### WHAT THE TASK REQUIRES
Transcribe the data below verbatim, from the line with "Where should I" to the line with "Action: [302, 37]". Leave the pictures out of your answer.

* Begin ROWS *

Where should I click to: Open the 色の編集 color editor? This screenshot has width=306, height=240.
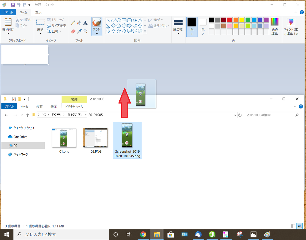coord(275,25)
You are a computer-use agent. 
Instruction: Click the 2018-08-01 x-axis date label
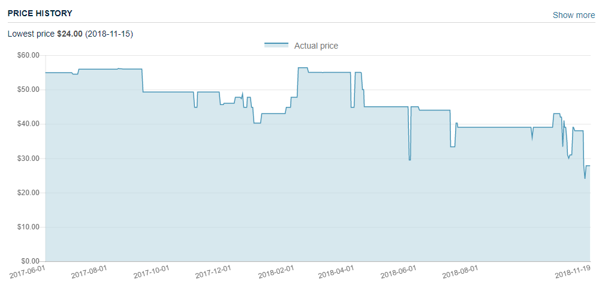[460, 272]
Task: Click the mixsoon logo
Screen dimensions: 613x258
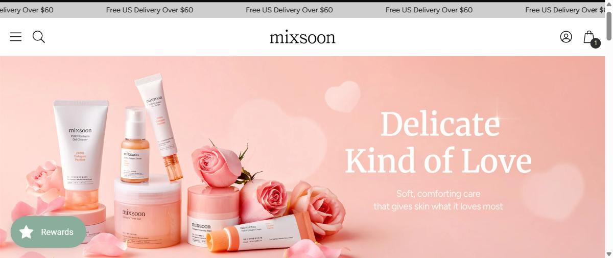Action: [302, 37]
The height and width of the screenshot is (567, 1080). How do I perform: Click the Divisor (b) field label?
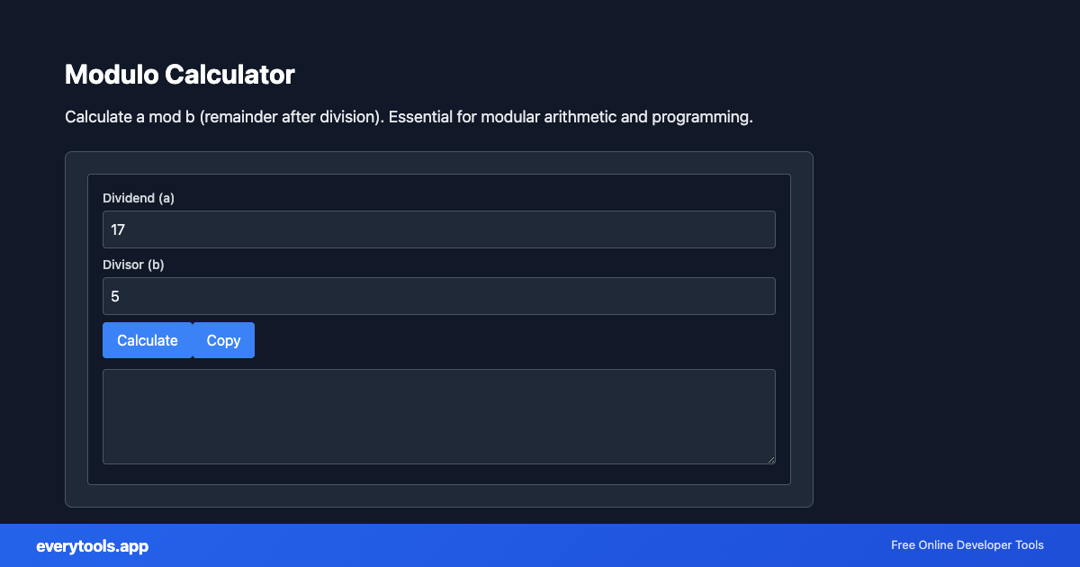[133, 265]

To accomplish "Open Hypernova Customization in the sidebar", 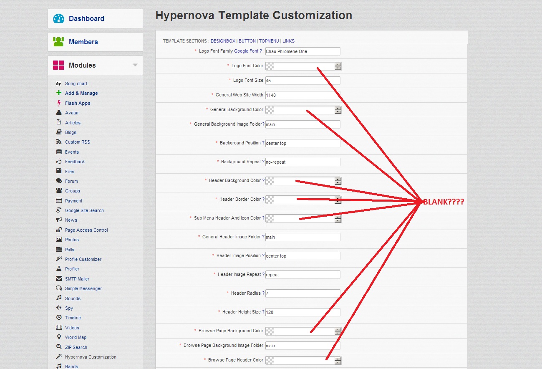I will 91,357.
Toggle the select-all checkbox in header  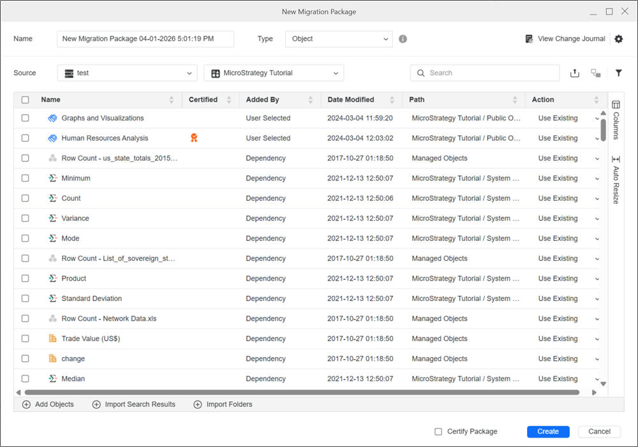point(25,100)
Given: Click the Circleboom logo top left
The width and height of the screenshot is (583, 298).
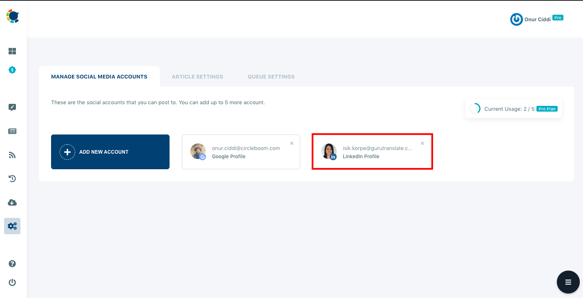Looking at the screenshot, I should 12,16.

* End ROWS *
* Begin ROWS *

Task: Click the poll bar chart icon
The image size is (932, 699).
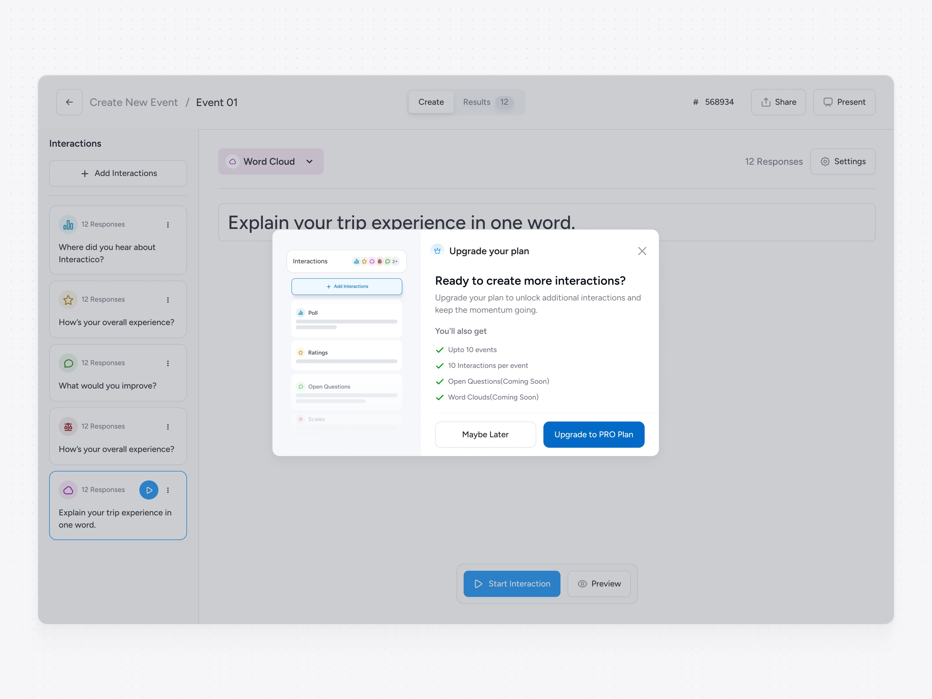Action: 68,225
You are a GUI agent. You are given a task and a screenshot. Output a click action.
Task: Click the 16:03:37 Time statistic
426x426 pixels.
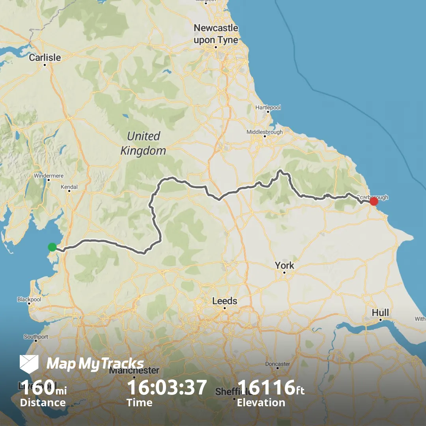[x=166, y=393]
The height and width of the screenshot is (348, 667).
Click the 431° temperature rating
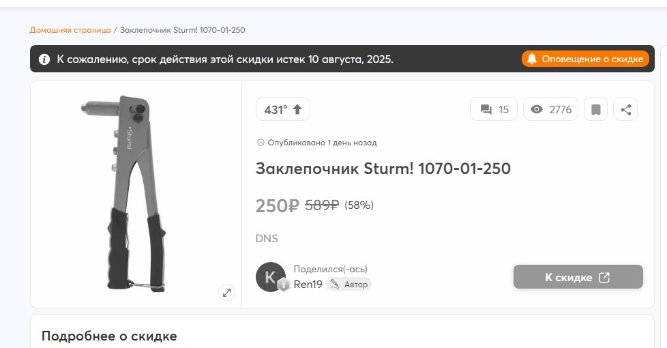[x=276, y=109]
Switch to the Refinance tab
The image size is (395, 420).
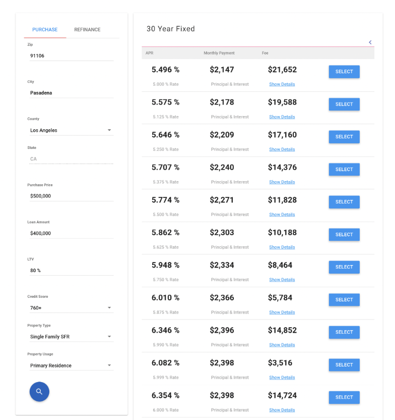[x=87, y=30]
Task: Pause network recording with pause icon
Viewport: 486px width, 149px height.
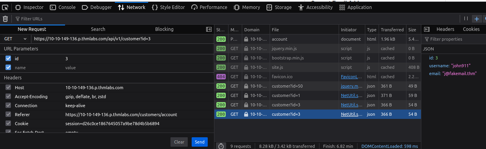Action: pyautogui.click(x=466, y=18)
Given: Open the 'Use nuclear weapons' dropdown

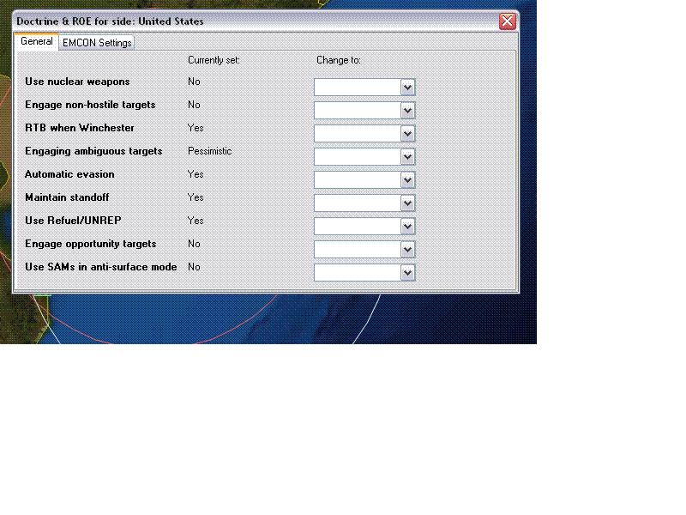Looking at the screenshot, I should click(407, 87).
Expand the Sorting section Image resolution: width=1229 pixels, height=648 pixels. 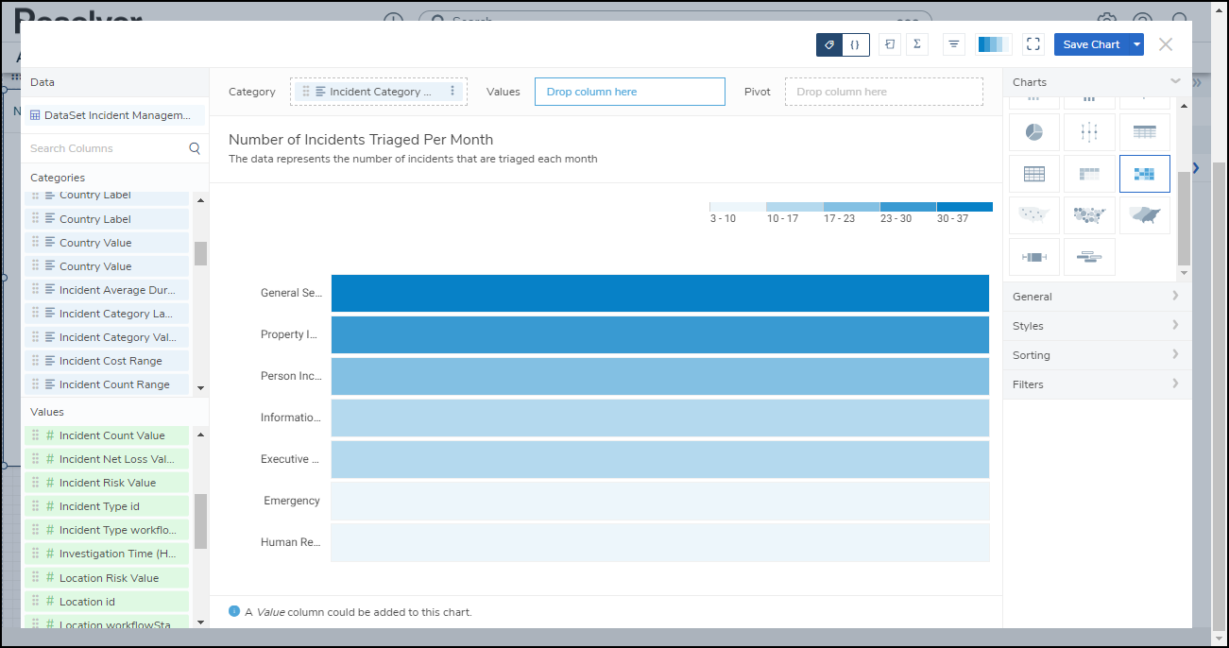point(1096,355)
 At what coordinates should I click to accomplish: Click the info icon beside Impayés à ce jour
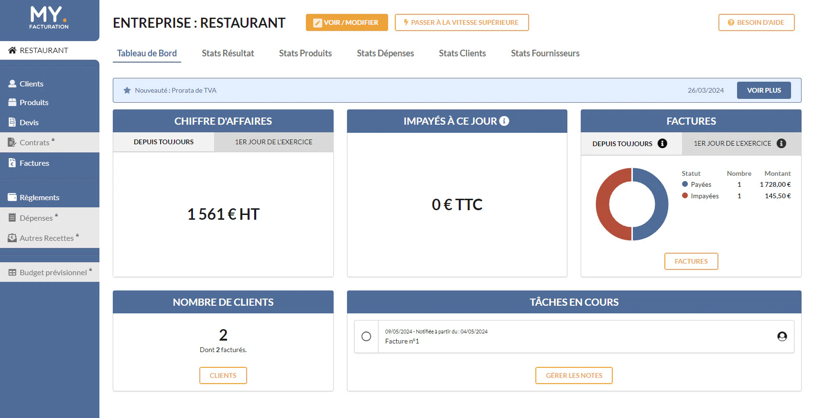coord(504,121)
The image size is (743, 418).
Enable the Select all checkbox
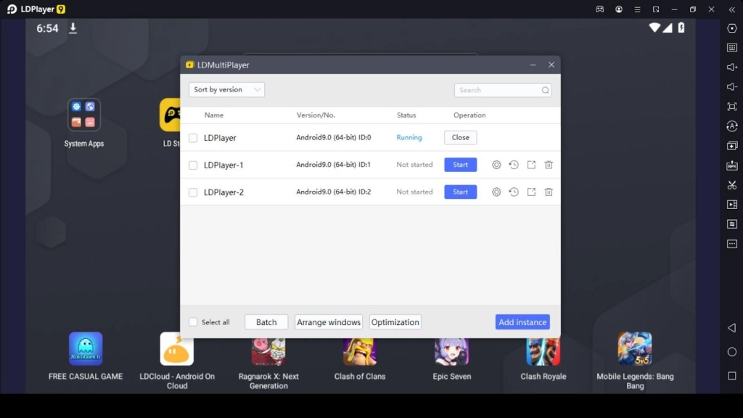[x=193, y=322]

* End ROWS *
* Begin ROWS *

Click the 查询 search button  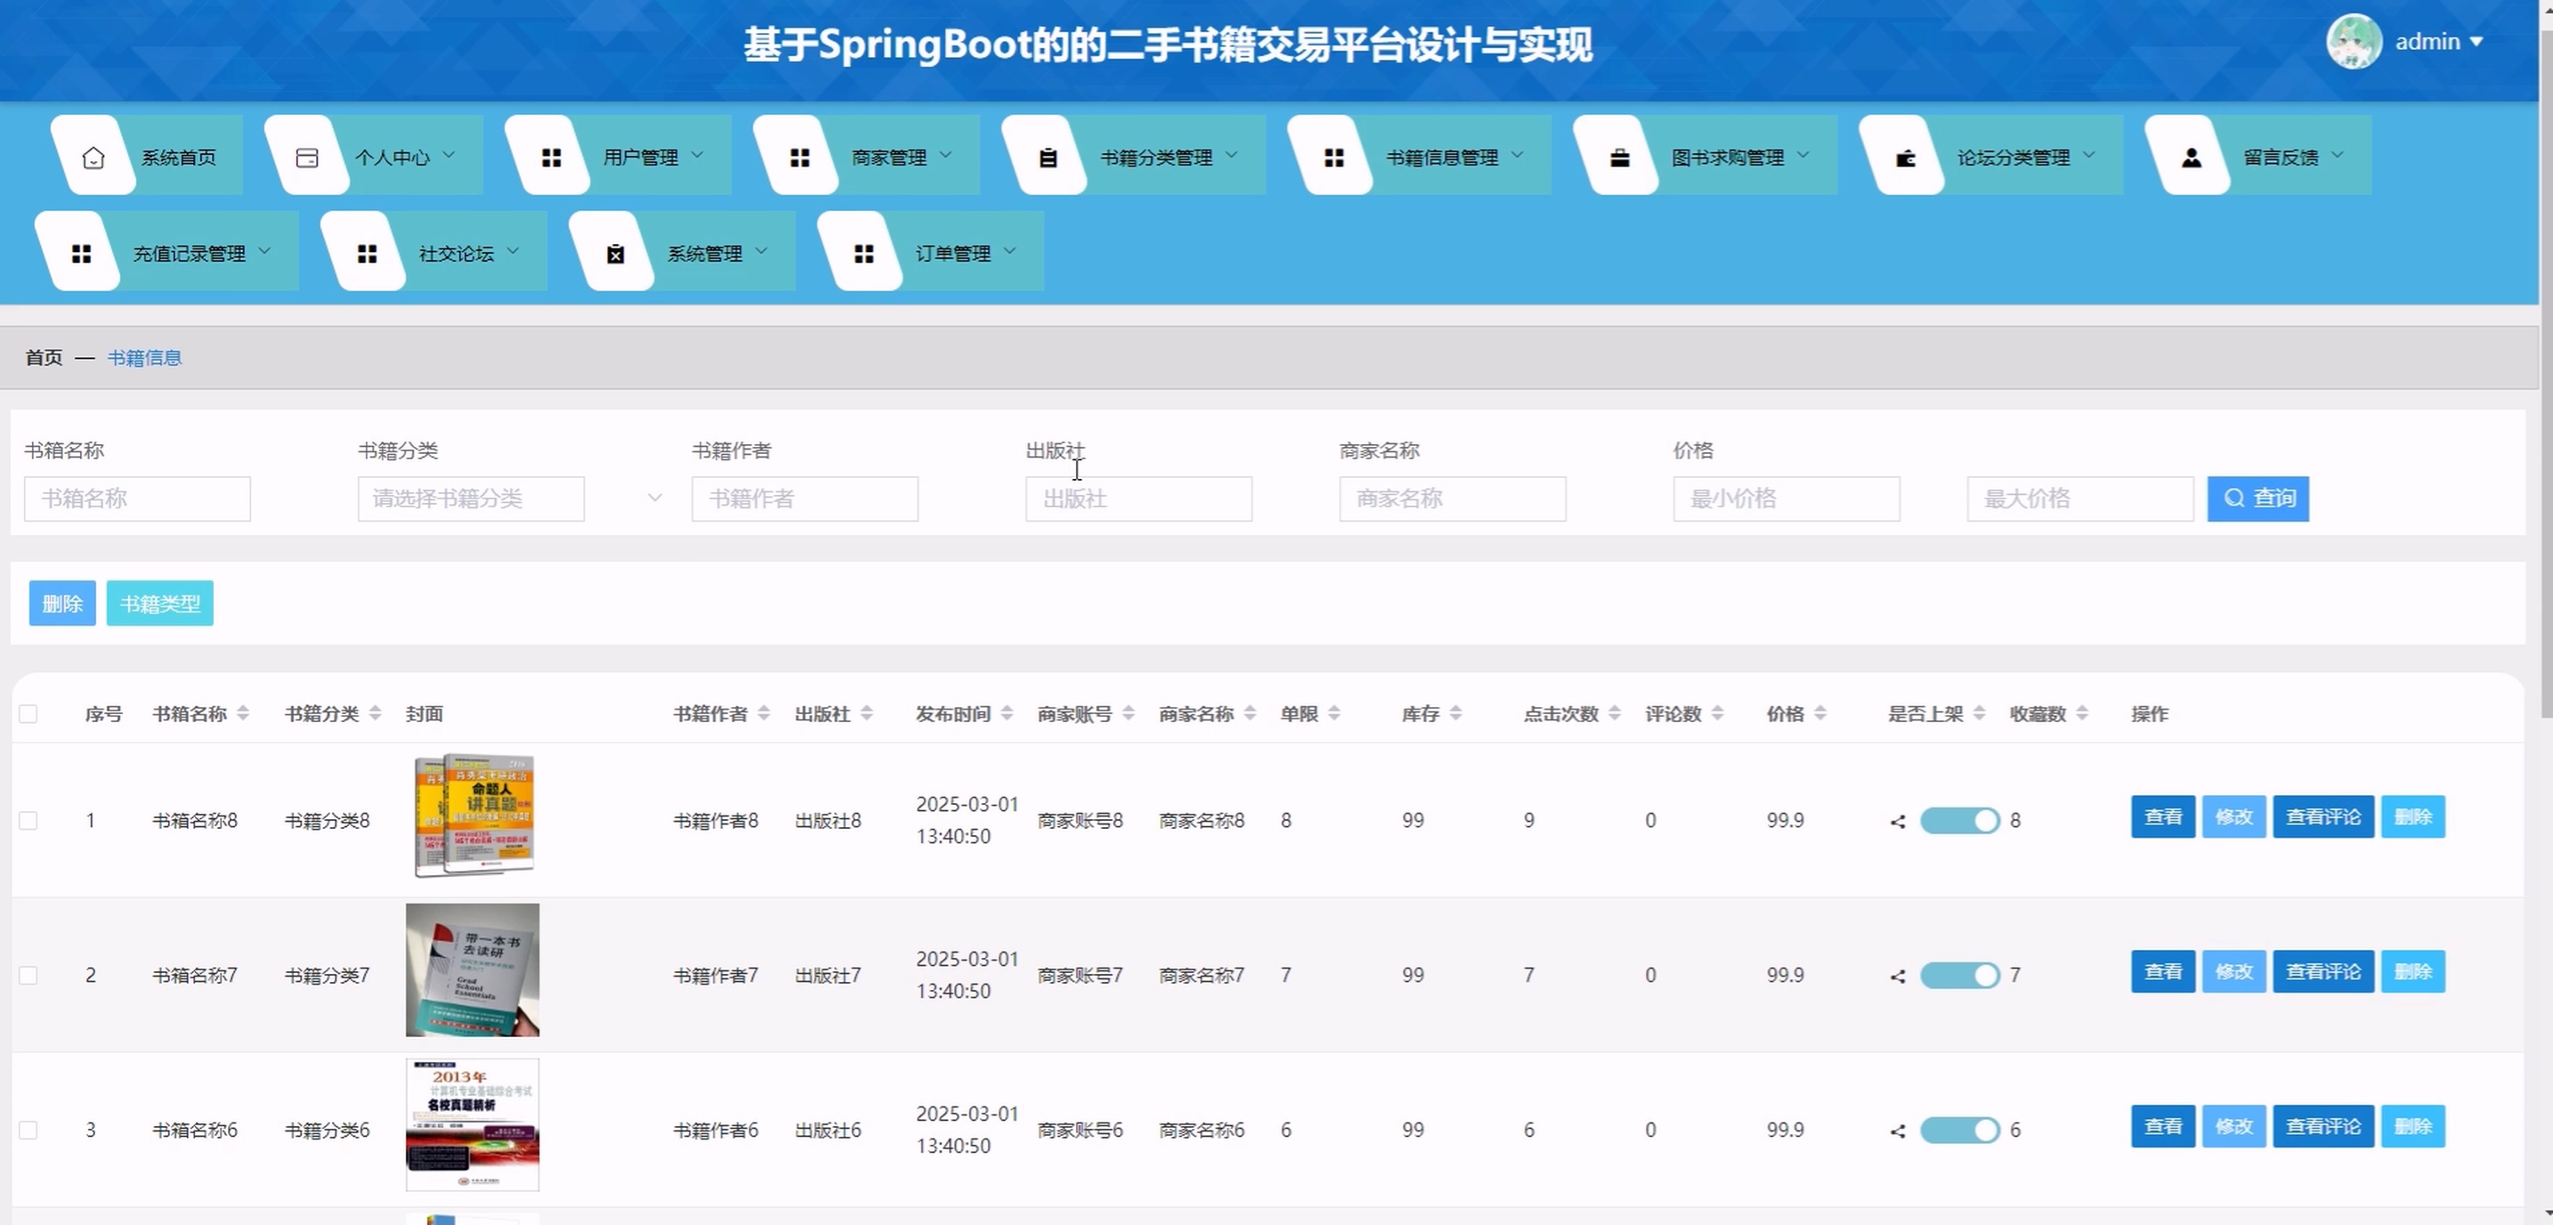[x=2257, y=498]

* End ROWS *

### IN RESPONSE
Where should I click to: Open the 色の編集 color editor? This screenshot has width=306, height=240.
coord(275,25)
You are a computer-use agent. 
Instruction: Click the 2018-08-01 x-axis date label
[460, 272]
Task: Click the mixsoon logo
Screen dimensions: 613x258
Action: [302, 37]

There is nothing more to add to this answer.